Peter Hardstaff of the World Development Movement described the Africa Commission as “a diversionary tactic designed to draw attention away from 30 years of broken promises on Africa.” There is certainly that aspect to it, but in addition the Commission should be seen as part of the political preparation for much greater colonial control over Africa.

British Chancellor of the Exchequer Gordon Brown is floating a scheme for debt relief that is being touted as a “Global New Deal”, under which he claims $100 billion a year would be made available for development funding in the poorest countries, most of which are in Africa. His plan is to launch government backed bonds on the world market. He is pressing the EU to contribute one billion euros to this International Finance Facility and to shift their aid budget from the Balkans to Africa. It will mean, he claims, that, “the world can look forward to a future free from the shackles of debt.”
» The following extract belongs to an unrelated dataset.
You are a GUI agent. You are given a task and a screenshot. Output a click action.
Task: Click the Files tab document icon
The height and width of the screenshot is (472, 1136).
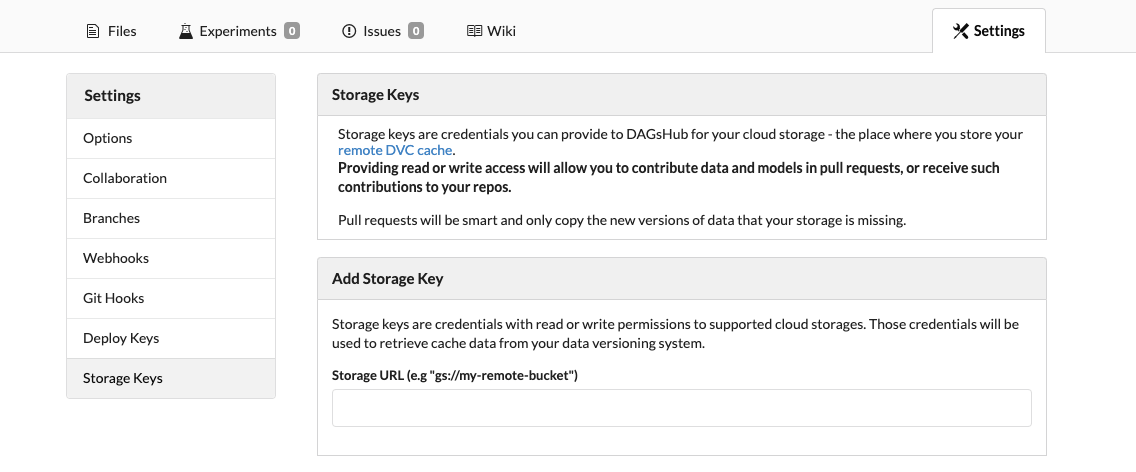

The reality is more like the adverts that claim you can be free from worries about mortgage arrears and credit cards if you only consolidate your debt by taking out another loan at ruinous interest rates. Brown is offering to get poor African countries even further into debt. The money to finance this scheme would come out of the British and European aid budget, so that government money that was supposedly being given to help the poor of Africa would go straight to global financiers.

Indebtedness has been one of the main means by which Britain has drawn countries under its colonial control since Sir Evelyn Baring took over Egypt in 1883 on behalf of the country’s creditors. Masquerading under a guise of philanthropy, the Blair government is launching a similar bid for empire.